GOAL OF THE EXERCISE: Can you recast everything from the line containing "Task: Select the Kent Woodware map pin" down through the end of the items as a Markdown table with the columns No. and Line, one row per line, skipping blank lines and omitting the pictures?

Item coordinate data
'''

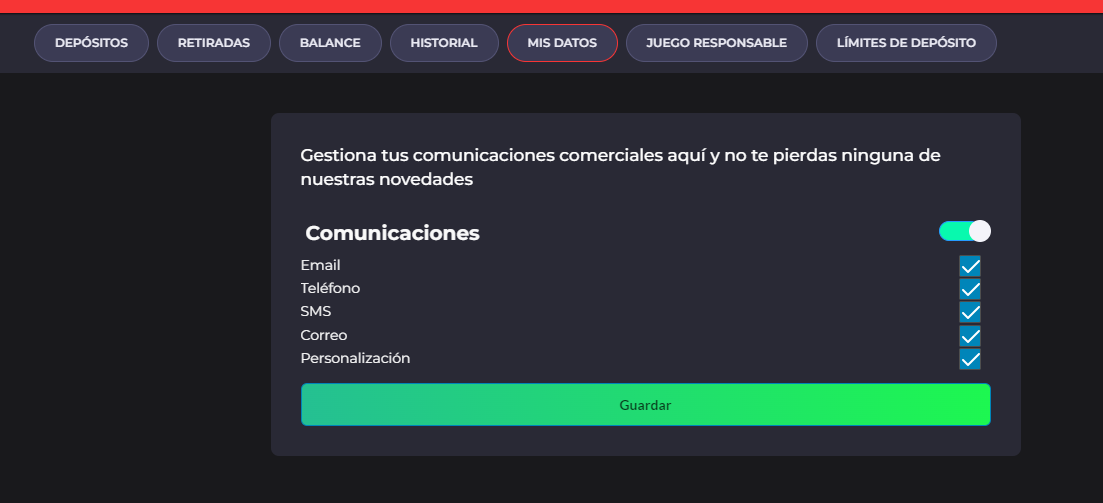
Task: Open the Juego Responsable tab
Action: click(716, 43)
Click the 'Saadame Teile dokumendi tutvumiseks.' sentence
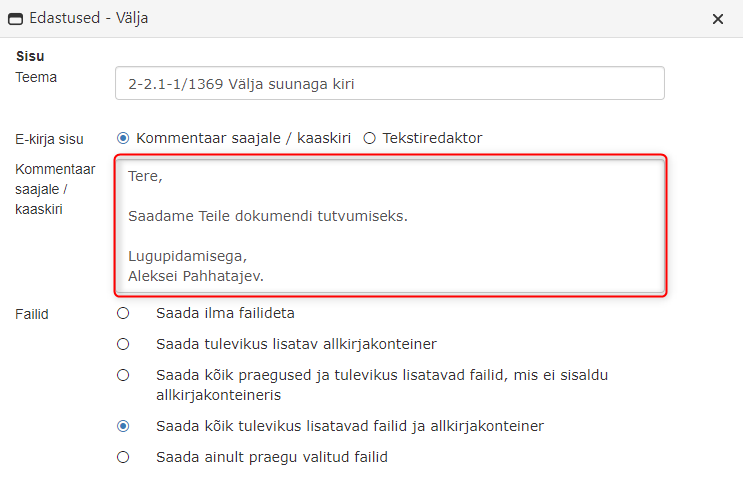Viewport: 743px width, 486px height. pyautogui.click(x=268, y=216)
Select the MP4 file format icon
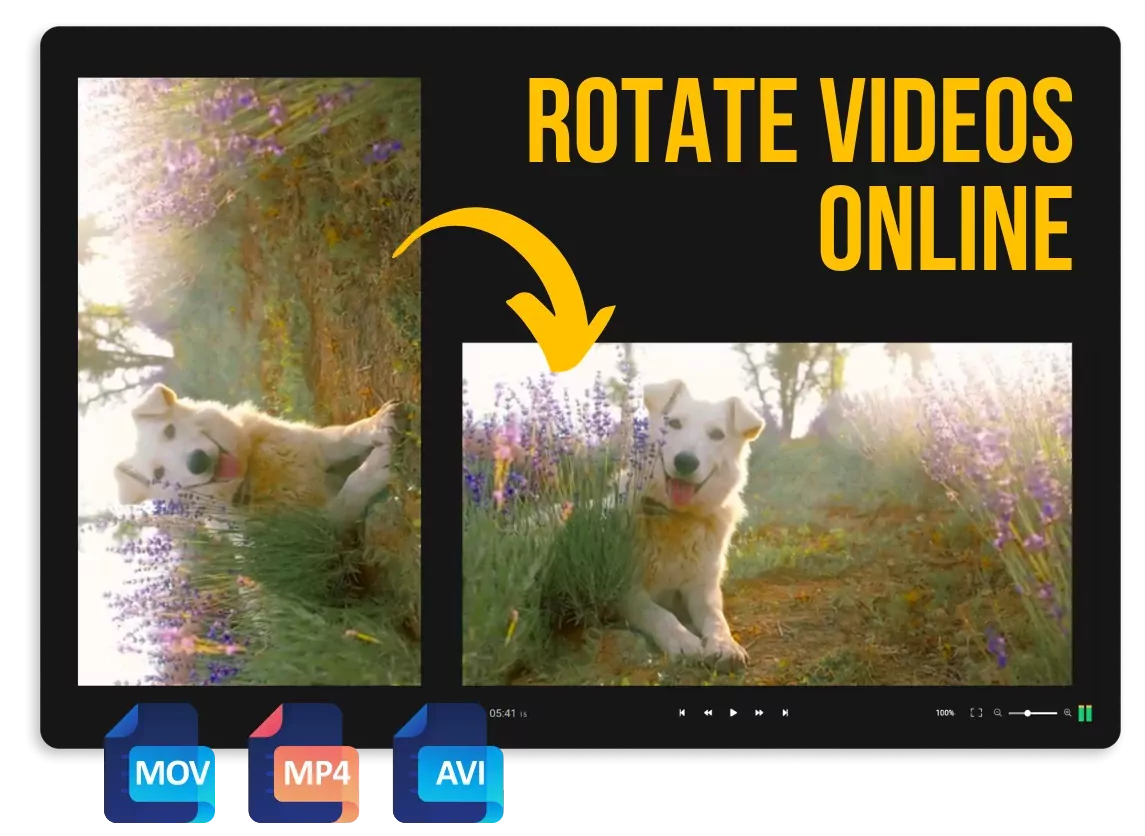The image size is (1145, 836). (x=303, y=765)
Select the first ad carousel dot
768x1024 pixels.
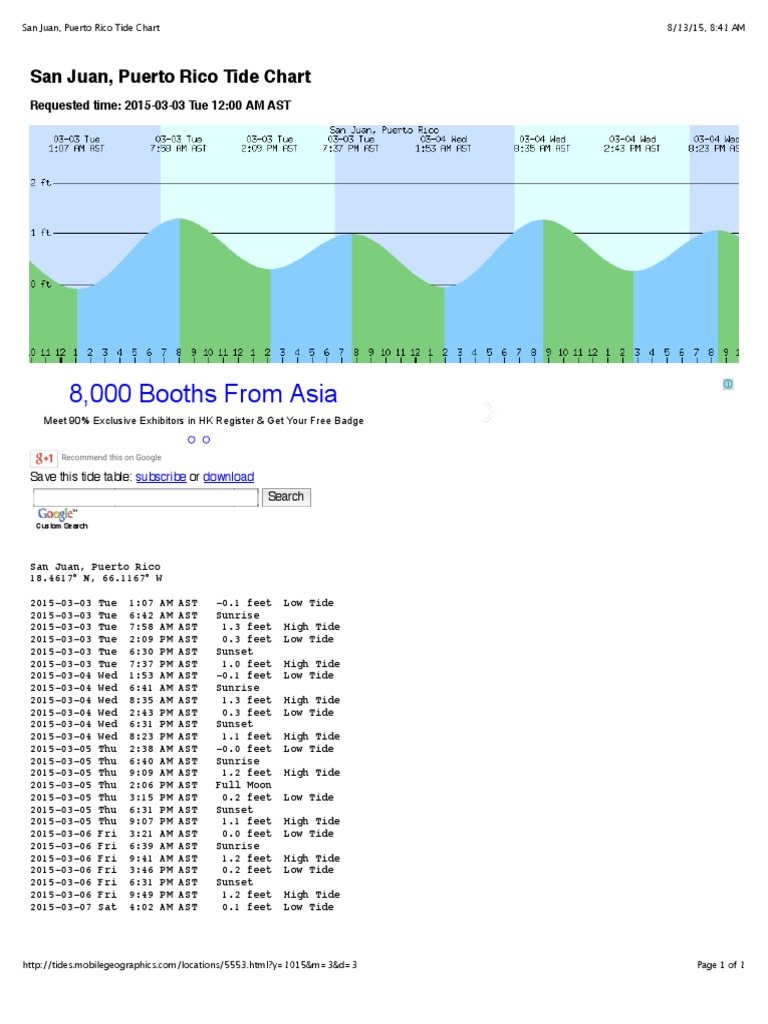191,440
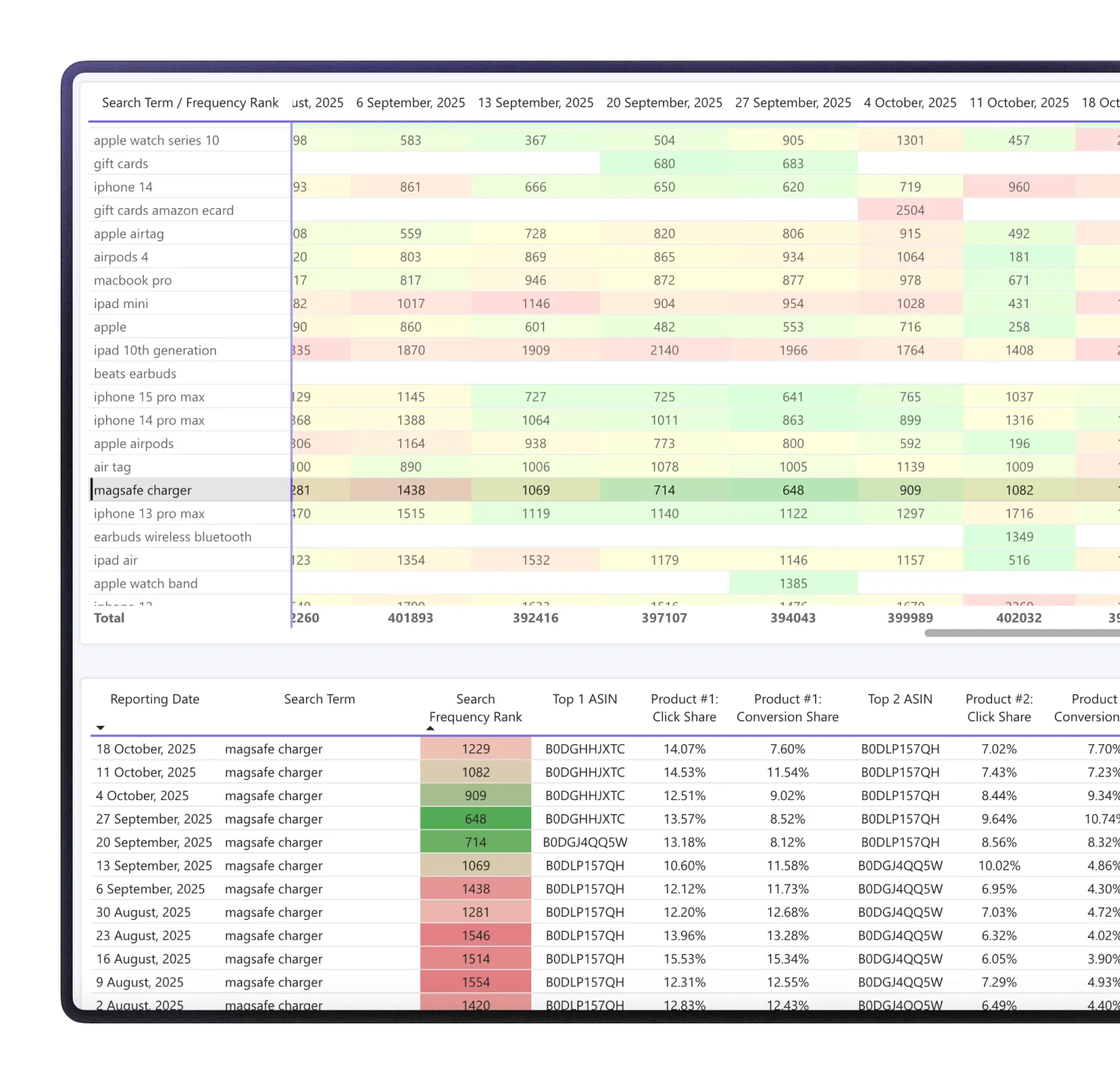
Task: Sort by the Search Term column header
Action: pyautogui.click(x=319, y=699)
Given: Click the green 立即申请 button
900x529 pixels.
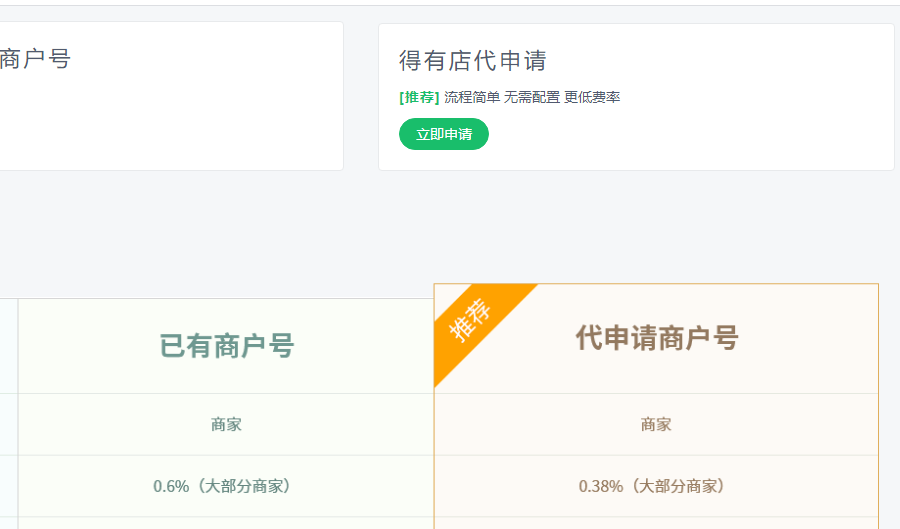Looking at the screenshot, I should click(443, 134).
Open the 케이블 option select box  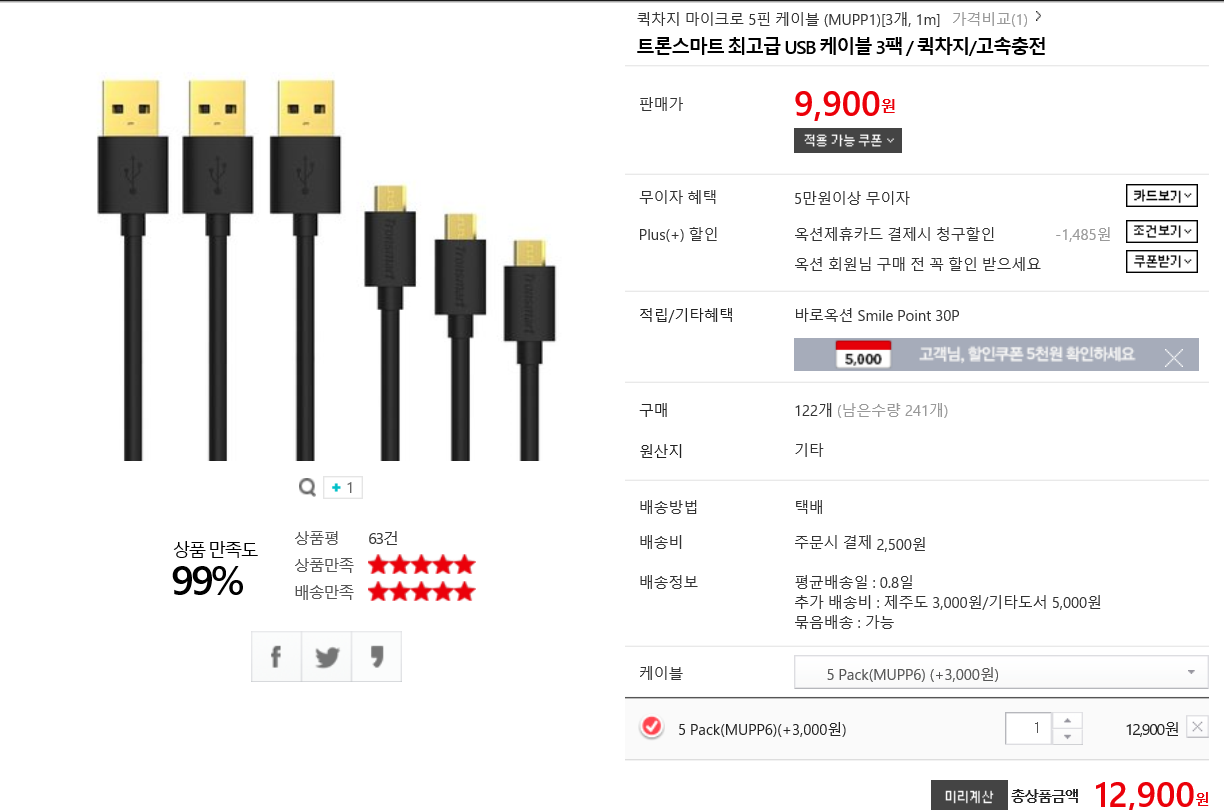click(1000, 673)
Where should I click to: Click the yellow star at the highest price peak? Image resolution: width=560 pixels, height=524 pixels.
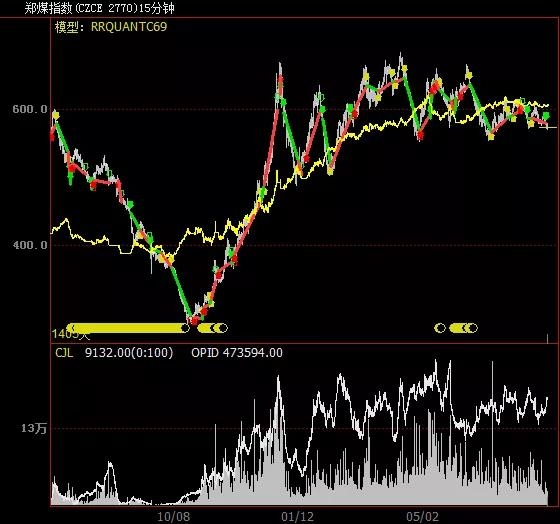coord(404,68)
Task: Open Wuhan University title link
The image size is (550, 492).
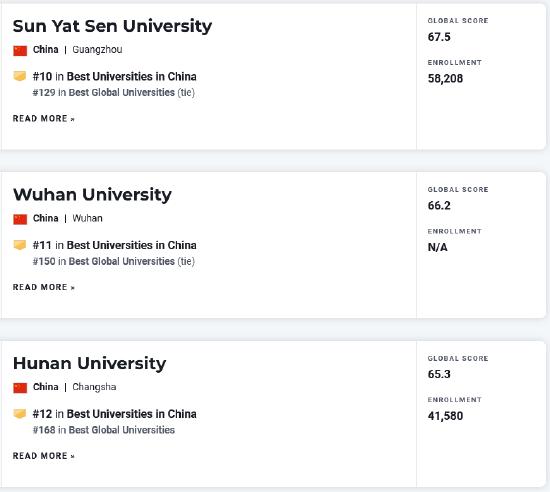Action: pyautogui.click(x=92, y=195)
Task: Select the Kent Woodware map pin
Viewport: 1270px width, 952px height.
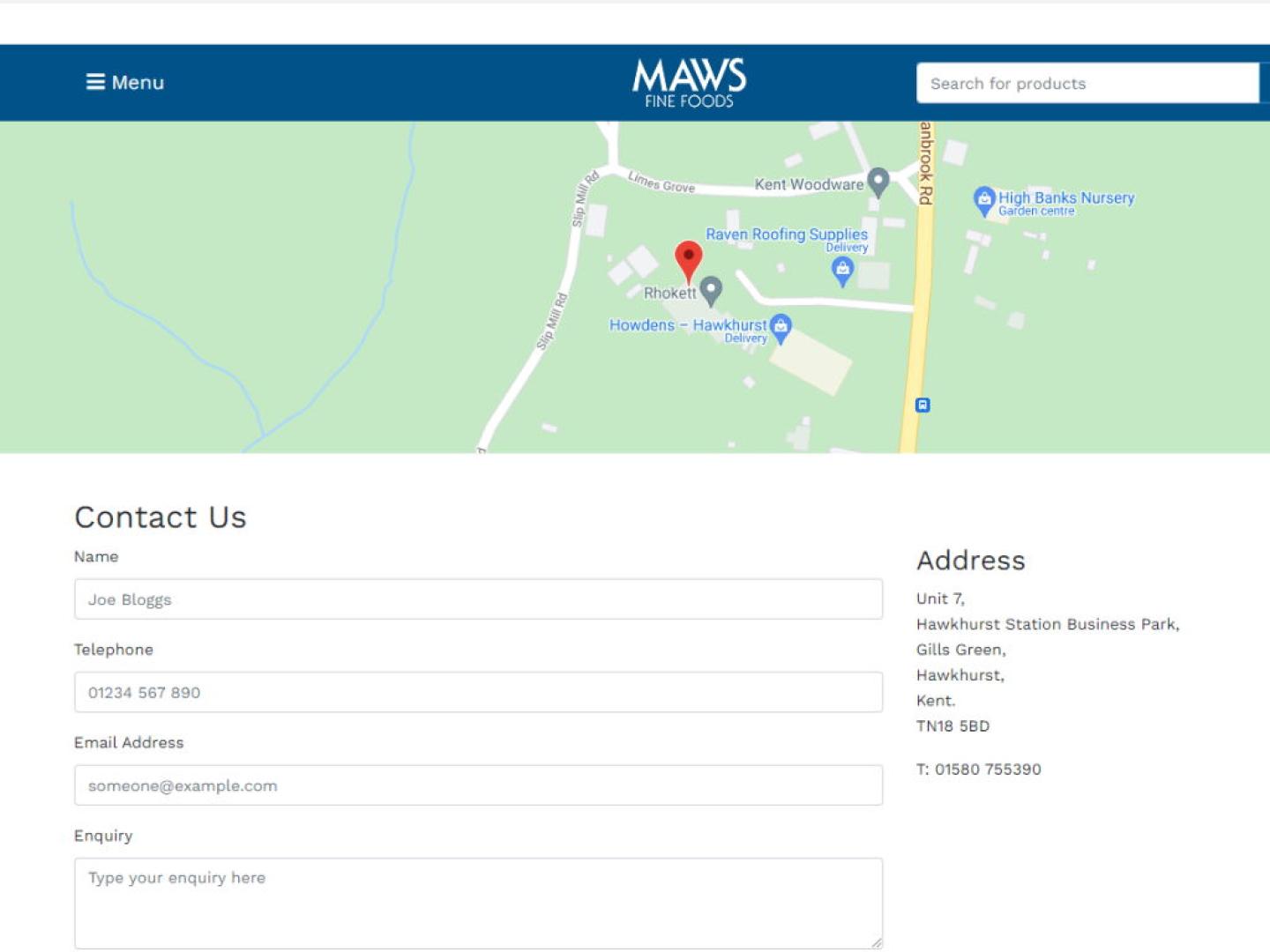Action: [x=878, y=179]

'''

RESULT:
| No. | Line |
|---|---|
| 1 | Task: Select the Kent Woodware map pin |
| 2 | Viewport: 1270px width, 952px height. |
| 3 | Action: [x=878, y=179] |